I don’t really think there are. It depends on podman, of course. And yes, that’s a RH project, but it’s pretty widely used and it’s open-source–if RH were to close the source (which they haven’t yet done with anything else), it could be forked by any other interested party.

As above, I don’t put much value on this, but to each his own. I don’t know the devs’ reason for not including it; if they’re using restic as I think I saw mentioned, it doesn’t seem it should be hard to add.

Hi all,

I know that NS8 can run on different OS like Debian, Rocky, etc.

Correct me if I’m wrong, but the core of NS8 is running on Alma ?

I agree with you, but June 2024 is not so far away to develop/test/fix everything in NS8 and mainly, come with a full detailed documentation…

Think about how long it took to get from 6 to 7 to 7.9 while using the same structure.

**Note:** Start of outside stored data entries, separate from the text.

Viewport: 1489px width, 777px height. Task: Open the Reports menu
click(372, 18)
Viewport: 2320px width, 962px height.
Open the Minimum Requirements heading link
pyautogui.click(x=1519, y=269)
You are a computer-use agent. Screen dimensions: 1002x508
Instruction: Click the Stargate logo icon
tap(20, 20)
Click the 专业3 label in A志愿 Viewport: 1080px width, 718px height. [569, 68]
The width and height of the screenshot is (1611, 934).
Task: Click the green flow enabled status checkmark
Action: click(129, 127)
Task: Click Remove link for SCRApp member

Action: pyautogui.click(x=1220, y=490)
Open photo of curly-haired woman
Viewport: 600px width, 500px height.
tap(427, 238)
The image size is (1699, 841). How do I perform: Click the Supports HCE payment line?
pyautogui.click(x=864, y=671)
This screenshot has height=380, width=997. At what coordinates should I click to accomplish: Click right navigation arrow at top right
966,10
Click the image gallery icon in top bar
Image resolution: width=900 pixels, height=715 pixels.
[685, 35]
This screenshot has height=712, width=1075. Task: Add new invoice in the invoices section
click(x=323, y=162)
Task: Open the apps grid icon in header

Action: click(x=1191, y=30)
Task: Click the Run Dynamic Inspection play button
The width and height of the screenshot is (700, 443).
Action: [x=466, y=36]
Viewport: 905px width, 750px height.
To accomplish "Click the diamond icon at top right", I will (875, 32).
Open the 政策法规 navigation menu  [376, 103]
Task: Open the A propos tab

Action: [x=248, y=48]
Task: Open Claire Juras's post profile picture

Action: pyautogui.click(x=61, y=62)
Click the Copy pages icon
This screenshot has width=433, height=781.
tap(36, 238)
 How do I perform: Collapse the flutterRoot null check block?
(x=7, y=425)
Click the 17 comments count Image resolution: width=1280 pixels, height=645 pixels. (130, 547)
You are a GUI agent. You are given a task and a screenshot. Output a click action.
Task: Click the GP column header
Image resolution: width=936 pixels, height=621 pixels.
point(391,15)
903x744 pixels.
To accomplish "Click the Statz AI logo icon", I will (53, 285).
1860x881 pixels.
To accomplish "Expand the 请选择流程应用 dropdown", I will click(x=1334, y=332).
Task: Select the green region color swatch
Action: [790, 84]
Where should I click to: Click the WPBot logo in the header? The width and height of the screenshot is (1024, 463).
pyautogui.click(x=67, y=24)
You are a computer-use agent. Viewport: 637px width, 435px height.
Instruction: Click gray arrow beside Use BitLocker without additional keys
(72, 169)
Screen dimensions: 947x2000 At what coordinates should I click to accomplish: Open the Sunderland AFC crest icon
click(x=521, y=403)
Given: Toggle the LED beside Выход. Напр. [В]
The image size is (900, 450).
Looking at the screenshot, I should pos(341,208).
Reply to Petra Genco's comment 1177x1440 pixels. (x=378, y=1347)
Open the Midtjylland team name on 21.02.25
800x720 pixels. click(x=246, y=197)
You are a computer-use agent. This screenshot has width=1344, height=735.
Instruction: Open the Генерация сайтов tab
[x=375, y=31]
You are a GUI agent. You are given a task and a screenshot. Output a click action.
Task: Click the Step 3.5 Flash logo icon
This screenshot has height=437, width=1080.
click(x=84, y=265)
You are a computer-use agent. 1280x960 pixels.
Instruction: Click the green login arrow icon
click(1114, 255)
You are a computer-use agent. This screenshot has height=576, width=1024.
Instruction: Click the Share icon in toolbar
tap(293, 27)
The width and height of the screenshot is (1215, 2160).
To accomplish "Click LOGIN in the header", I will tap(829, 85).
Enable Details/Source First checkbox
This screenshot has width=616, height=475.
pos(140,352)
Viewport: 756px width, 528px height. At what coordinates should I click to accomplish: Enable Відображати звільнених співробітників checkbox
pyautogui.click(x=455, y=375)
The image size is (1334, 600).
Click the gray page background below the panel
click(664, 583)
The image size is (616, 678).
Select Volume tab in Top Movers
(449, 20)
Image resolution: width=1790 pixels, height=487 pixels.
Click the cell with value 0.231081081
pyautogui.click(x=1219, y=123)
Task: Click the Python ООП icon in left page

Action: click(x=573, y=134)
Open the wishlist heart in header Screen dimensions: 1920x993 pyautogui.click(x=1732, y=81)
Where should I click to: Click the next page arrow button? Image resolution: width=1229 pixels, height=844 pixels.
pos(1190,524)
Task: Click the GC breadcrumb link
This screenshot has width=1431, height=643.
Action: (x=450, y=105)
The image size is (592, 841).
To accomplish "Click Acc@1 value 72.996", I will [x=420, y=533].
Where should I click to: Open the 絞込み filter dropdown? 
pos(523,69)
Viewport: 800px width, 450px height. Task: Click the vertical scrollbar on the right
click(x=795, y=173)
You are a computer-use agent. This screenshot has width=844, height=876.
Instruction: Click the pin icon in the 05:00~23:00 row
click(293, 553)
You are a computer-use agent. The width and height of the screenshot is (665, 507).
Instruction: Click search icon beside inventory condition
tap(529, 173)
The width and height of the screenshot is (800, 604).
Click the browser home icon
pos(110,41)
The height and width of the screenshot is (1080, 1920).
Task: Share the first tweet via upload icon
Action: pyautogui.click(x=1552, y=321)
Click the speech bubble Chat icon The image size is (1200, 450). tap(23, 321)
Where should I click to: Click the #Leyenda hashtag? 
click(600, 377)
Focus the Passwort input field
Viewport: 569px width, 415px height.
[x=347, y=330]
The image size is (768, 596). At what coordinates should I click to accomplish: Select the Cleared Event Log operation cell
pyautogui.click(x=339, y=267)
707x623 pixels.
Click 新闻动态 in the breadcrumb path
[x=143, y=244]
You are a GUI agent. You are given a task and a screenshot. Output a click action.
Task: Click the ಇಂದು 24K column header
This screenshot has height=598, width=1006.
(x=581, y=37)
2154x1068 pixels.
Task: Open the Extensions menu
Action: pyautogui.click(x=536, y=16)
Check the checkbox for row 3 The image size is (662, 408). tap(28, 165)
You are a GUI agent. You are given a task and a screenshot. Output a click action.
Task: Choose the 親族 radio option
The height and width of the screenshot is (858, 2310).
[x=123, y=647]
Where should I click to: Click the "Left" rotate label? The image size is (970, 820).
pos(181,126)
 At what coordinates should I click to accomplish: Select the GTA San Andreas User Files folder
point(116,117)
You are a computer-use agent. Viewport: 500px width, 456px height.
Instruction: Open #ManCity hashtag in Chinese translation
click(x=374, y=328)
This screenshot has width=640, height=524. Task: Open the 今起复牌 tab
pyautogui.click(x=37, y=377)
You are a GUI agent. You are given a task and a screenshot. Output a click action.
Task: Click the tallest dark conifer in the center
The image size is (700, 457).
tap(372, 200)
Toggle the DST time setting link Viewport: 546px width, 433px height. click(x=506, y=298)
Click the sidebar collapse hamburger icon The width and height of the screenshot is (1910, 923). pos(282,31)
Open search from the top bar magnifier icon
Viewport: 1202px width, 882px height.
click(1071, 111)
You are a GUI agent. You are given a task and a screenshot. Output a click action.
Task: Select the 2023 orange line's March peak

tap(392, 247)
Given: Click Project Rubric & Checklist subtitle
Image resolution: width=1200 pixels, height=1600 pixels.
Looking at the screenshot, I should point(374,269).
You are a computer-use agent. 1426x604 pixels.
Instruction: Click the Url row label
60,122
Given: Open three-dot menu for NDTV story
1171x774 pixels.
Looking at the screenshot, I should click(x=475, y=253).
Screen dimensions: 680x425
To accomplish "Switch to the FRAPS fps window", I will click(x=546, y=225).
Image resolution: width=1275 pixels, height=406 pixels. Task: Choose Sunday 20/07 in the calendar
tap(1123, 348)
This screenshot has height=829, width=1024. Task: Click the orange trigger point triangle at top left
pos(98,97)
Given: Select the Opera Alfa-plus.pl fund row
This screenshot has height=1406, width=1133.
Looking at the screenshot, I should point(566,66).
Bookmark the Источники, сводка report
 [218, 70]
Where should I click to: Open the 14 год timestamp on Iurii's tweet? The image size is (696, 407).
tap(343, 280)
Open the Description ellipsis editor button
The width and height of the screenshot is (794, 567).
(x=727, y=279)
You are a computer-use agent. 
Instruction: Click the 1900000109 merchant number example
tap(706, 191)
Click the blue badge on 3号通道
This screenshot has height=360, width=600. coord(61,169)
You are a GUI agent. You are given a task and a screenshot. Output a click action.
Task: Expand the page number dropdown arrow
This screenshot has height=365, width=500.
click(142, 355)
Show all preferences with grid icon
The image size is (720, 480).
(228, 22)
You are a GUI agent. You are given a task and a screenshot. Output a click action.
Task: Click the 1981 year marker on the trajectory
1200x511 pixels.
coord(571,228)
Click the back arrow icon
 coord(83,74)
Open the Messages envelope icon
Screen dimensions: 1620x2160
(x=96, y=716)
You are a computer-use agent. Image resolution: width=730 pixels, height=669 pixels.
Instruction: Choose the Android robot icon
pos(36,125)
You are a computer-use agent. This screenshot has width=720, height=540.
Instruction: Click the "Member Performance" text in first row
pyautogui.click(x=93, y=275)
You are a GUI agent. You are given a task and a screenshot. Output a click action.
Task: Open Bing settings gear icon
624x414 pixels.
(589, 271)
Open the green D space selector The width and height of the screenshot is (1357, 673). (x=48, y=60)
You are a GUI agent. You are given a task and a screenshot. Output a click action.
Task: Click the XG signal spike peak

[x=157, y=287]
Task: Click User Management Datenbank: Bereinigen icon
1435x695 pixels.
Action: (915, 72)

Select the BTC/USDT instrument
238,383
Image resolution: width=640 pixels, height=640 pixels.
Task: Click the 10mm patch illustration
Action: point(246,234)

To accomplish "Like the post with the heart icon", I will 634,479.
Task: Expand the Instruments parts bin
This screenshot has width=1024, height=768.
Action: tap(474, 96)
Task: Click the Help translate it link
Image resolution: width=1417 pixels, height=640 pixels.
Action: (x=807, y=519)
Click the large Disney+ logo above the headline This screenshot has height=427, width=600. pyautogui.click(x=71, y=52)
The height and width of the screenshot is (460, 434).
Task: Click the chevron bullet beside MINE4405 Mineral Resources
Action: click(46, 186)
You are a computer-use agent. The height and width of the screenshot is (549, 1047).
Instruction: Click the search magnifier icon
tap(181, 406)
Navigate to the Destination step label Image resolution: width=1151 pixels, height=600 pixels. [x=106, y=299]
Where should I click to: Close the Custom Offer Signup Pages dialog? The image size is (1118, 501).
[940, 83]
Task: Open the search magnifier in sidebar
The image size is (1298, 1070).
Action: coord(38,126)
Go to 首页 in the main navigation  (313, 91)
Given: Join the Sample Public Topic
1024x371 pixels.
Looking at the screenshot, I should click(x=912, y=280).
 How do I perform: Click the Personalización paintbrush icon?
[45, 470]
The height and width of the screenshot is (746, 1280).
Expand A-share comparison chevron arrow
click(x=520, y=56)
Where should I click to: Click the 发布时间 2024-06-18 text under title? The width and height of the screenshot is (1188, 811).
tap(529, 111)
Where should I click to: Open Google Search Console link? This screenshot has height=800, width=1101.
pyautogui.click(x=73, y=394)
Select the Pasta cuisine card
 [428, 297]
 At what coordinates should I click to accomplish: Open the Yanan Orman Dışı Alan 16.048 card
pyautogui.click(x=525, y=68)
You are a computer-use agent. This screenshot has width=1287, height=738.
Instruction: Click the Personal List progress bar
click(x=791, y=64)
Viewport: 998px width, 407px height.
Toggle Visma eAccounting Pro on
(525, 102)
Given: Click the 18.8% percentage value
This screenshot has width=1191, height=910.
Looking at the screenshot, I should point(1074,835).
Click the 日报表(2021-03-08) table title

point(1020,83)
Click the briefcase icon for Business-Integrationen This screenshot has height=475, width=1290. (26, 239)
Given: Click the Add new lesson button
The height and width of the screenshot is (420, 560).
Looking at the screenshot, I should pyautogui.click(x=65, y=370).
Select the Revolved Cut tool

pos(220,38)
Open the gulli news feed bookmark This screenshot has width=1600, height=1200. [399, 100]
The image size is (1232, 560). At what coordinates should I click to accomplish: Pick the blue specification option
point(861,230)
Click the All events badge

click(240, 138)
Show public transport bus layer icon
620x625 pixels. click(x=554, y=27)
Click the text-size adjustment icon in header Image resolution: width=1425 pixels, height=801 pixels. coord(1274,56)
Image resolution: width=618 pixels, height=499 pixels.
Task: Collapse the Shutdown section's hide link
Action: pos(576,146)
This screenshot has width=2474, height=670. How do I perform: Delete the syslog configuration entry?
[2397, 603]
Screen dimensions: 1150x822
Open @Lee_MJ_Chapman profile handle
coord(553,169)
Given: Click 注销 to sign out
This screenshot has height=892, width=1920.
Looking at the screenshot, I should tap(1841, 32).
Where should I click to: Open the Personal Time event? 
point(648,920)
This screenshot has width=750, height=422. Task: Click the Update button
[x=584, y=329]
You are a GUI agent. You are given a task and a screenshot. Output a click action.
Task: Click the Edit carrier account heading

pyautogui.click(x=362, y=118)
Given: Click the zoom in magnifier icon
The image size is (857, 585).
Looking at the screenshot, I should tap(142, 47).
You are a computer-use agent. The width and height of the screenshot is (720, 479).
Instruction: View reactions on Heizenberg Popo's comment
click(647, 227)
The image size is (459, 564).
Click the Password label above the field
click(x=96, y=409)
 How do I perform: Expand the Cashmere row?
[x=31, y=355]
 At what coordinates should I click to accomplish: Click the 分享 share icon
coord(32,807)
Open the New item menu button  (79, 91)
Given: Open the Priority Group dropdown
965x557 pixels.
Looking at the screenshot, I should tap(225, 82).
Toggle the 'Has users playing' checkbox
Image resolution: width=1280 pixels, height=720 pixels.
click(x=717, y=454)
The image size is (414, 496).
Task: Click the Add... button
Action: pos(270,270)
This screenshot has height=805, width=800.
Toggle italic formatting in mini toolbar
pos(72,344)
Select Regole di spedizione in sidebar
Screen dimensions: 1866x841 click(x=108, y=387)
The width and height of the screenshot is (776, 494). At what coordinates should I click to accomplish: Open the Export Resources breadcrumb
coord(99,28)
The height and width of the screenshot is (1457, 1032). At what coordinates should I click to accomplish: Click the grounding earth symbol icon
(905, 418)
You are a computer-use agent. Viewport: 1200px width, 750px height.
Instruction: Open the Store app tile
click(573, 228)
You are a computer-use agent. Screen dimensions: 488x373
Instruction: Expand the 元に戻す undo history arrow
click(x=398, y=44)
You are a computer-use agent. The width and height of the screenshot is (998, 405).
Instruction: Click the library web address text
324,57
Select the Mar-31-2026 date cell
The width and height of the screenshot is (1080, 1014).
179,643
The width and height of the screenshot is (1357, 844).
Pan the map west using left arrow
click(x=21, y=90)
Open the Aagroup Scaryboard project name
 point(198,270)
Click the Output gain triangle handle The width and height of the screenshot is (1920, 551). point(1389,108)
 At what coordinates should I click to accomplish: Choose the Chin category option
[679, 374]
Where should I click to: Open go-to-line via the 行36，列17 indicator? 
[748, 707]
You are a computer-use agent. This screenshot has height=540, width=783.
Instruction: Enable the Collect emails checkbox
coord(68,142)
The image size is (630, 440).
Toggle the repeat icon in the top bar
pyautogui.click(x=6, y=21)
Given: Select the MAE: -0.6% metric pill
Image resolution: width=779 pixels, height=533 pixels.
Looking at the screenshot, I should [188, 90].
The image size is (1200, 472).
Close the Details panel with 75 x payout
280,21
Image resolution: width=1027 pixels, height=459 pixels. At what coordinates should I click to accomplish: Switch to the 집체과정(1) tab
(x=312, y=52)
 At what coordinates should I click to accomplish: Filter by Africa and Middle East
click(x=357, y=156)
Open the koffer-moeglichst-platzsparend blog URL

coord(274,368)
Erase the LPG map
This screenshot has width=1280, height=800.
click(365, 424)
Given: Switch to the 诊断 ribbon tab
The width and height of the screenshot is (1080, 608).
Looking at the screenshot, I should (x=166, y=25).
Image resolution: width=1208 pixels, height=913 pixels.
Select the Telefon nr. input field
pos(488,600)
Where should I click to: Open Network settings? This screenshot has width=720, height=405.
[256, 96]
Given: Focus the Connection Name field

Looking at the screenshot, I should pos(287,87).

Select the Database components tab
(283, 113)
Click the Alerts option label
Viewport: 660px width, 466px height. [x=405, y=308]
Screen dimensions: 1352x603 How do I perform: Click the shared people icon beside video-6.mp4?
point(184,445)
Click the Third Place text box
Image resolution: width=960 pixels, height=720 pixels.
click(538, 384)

It will be faster using a different one ?

As written above, SME/Nethserver took several years to arrive where it is now.
You think the dev team, as many and as good as they can be, will acheive the same quality in just a few months ?

Michel-André

@danb35

I’m refering to this, when talking about S3:

So much for “hardcoding” options into the config when they’re not supported from the outset!

My 2 cents
Andy

full detailed documentation

According to Microsoft, in a statement to court, the latest and most valid documentation on the CIFs protocoll, also known as SMB (Server mounted Block) or other names, in the Linux World implemented by the Samba Team s Samba (Andrew Tridgell’s brilliant creation!). MS had to admit that due to personell fluctuations, the documentation was “somewhat incomplete”, and the most relevant version is the current source code (Also NOT publically available!)…

Yet it is the most used network file system by far!

I’d be satisfied if the docs are on a level par with NS7 at introduction!
And that was VERY flakey, as you recall!